*** Data for analysis ***

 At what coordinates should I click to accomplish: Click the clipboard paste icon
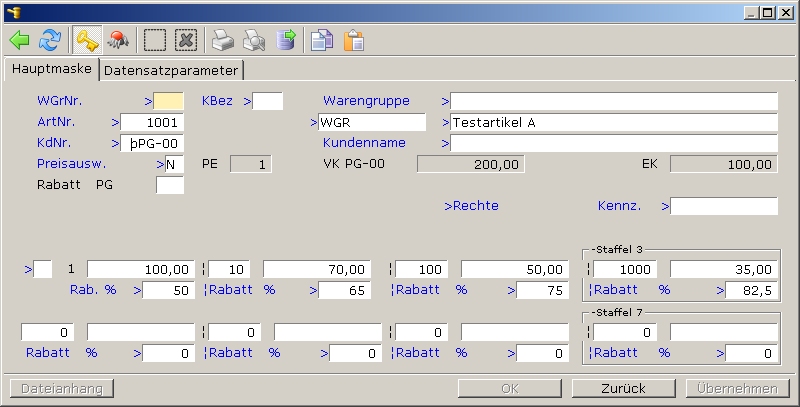(353, 40)
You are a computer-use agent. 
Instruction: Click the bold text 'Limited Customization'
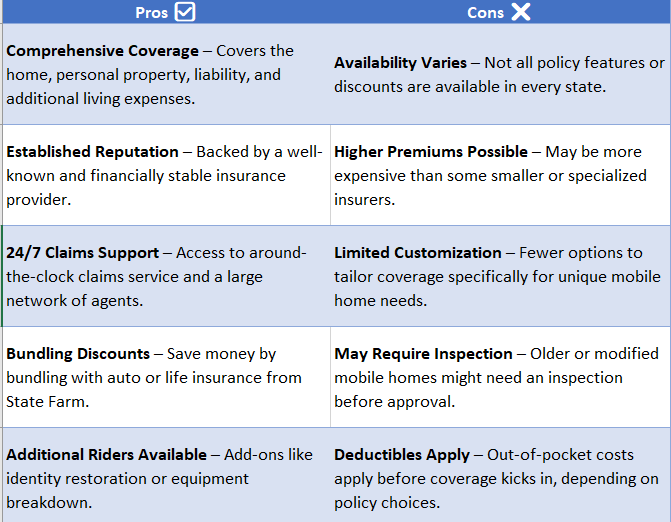coord(418,253)
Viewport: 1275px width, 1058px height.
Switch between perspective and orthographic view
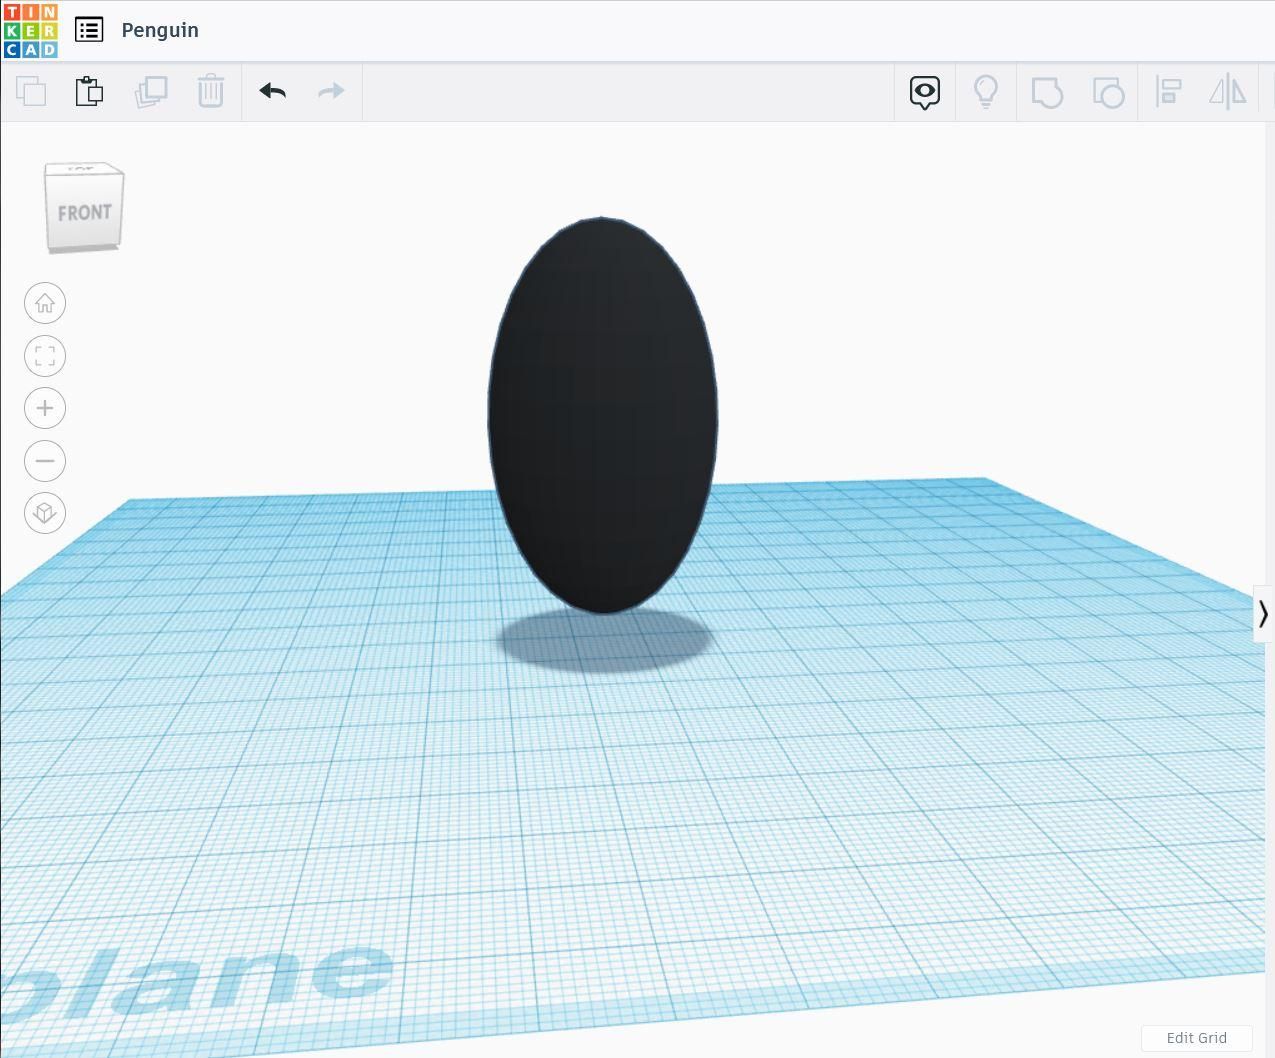(44, 512)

*** End of Data for analysis ***

Problem requirements: Please retype every entry above exactly, leaving out any picture.

Answer area:
 At what coordinates should I click to accomplish: Click the clipboard paste icon
(353, 40)
You are a computer-use agent. 
Instruction: Click the bold text 'Limited Customization'
coord(418,253)
Viewport: 1275px width, 1058px height.
Switch between perspective and orthographic view
(44, 512)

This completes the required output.